Initial Laboratory Evaluation for Amenorrhea
The initial laboratory evaluation for a patient presenting with amenorrhea should include pregnancy test, FSH, LH, estradiol, prolactin, and TSH as the core diagnostic tests, with additional targeted testing based on clinical suspicion. 1
Primary vs. Secondary Amenorrhea Assessment
Initial Core Laboratory Tests
- Pregnancy test (first step in all cases)
- FSH (follicle-stimulating hormone)
- LH (luteinizing hormone)
- Estradiol
- Prolactin
- TSH (thyroid-stimulating hormone)
Additional First-Line Tests Based on Clinical Presentation
- Complete blood count
- Androgen profile (total and free testosterone, DHEAS) if signs of hyperandrogenism
- Fasting glucose and insulin if PCOS is suspected
- Progesterone challenge test to assess estrogen status and outflow tract patency
Diagnostic Algorithm
Rule out pregnancy - Always the first step regardless of history
Evaluate hormonal status:
- High FSH/LH (>35 IU/L): Suggests primary ovarian insufficiency
- Normal/Low FSH/LH with high prolactin (>20 μg/L): Suggests hyperprolactinemia
- Normal/Low FSH/LH with normal prolactin: Consider hypothalamic amenorrhea or PCOS
- LH:FSH ratio >2: Suggests PCOS 1
- Abnormal TSH: Suggests thyroid dysfunction
If prolactin is elevated: Brain MRI with contrast to rule out pituitary adenoma 1
If androgen levels are elevated:
- Testosterone >2.5 nmol/L
- Androstenedione >10.0 nmol/L
- DHEAS >3800 ng/ml (age 20-29) or >2700 ng/ml (age 30-39)

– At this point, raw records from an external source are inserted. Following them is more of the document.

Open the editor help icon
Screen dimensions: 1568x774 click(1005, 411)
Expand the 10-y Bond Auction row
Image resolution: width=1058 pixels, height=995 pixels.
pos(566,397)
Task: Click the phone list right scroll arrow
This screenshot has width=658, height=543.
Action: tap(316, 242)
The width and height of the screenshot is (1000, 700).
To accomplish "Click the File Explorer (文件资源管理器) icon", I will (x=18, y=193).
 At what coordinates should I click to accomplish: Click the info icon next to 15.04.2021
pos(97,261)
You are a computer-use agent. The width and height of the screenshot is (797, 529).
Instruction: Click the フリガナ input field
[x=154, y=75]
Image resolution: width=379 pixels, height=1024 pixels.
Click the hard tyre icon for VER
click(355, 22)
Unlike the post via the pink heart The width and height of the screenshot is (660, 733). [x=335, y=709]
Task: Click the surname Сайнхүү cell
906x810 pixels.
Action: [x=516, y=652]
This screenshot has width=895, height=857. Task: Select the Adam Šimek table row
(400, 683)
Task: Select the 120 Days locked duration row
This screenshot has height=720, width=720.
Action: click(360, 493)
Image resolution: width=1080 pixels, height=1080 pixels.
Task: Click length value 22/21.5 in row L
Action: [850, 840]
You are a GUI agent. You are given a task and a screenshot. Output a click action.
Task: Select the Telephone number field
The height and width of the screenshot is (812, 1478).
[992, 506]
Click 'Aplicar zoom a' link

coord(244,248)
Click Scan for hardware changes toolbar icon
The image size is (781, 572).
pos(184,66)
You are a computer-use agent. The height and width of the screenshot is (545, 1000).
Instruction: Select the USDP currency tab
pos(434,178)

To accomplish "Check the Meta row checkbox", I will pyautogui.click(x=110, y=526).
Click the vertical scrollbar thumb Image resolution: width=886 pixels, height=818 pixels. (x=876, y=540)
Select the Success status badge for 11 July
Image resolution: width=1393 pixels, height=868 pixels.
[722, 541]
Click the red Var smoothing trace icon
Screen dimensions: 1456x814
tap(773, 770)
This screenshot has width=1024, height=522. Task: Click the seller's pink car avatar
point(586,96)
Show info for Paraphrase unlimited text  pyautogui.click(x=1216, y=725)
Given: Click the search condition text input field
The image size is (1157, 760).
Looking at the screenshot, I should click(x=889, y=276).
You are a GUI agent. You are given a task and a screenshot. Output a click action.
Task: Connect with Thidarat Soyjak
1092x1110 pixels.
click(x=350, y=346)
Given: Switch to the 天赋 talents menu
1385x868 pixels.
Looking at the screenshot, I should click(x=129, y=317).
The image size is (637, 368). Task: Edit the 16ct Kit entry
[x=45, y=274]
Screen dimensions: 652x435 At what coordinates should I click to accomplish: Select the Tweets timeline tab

- Consider PCOS or other causes of hyperandrogenism 1
Imaging Studies
- Pelvic/transvaginal ultrasound: Indicated to evaluate ovarian morphology (looking for ≥20 follicles per ovary and/or ovarian volume ≥10ml) and rule out structural anomalies 1
- Brain MRI with contrast: Indicated if prolactin is elevated or multiple pituitary hormone abnormalities are present 1
Special Considerations
Functional Hypothalamic Amenorrhea (FHA)
For patients with suspected FHA (history of stress, excessive exercise, or weight loss):
- Evaluate LH:FSH ratio (typically <1 in 82% of FHA patients) 2
- Assess for signs of estrogen deficiency
- Consider bone density testing if prolonged hypoestrogenic state 2, 1
Athletes
For athletes with amenorrhea:
- Assess energy availability
- Laboratory assessment should include hemoglobin, LH, FSH, prolactin, estradiol, T4, TSH 2
- Consider bone mineral density testing if amenorrhea persists >6 months 2
Common Pitfalls to Avoid
- Failing to rule out pregnancy before extensive workup
- Overlooking thyroid dysfunction - Always check TSH in all patients with amenorrhea 1, 3
- Missing hyperprolactinemia - Check prolactin levels in all cases 3, 4
- Incomplete evaluation of PCOS - Remember to assess metabolic parameters (glucose, insulin) 1
- Assuming infertility in all cases - Patients with primary ovarian insufficiency can maintain unpredictable ovarian function 5
- Not considering medication effects - Always review current medications as potential causes 1
When to Refer
- Gynecology referral: For suspected anatomic abnormalities or persistent symptoms despite normal laboratory values 1
- Endocrinology referral: For elevated FSH levels, suspected PCOS with metabolic concerns, or suspected chromosomal abnormalities 1
By following this systematic approach to laboratory evaluation, the underlying cause of amenorrhea can be identified in most cases, allowing for appropriate treatment and management of associated health risks.